→ **Problem details**: Copy the material below exactly, but only from the line with "Go to Home (640, 595)" onward, the final line included.

→ **Records provided**:
################
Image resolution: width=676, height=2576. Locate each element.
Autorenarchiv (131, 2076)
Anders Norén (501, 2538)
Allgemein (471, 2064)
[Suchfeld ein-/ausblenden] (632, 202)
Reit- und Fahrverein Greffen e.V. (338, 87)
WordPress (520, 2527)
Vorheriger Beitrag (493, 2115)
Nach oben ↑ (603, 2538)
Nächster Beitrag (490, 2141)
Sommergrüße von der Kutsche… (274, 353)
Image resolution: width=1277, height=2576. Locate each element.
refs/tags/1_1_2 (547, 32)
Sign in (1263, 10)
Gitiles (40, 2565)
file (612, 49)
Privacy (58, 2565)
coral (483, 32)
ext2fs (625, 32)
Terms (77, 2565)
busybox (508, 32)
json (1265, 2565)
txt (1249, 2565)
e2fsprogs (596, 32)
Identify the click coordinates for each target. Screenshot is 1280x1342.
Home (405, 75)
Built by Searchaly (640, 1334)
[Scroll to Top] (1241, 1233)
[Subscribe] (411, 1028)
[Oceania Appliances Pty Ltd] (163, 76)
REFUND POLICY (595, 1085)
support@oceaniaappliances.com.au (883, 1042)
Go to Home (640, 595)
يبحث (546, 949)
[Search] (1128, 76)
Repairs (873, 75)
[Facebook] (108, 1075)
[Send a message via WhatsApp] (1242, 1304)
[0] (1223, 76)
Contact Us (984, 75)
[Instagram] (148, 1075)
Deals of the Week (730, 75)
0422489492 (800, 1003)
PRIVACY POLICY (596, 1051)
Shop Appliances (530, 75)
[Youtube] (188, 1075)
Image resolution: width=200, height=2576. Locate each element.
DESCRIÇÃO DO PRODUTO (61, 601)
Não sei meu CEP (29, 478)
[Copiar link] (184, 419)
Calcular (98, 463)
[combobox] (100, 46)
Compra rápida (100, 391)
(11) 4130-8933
################
→ **Answer section**:
Go to Home (640, 595)
يبحث (546, 949)
[Search] (1128, 76)
Repairs (873, 75)
[Facebook] (108, 1075)
[Send a message via WhatsApp] (1242, 1304)
[0] (1223, 76)
Contact Us (984, 75)
[Instagram] (148, 1075)
Deals of the Week (730, 75)
0422489492 (800, 1003)
PRIVACY POLICY (596, 1051)
Shop Appliances (530, 75)
[Youtube] (188, 1075)
Image resolution: width=200, height=2576. Locate each element.
DESCRIÇÃO DO PRODUTO (61, 601)
Não sei meu CEP (29, 478)
[Copiar link] (184, 419)
Calcular (98, 463)
[combobox] (100, 46)
Compra rápida (100, 391)
(11) 4130-8933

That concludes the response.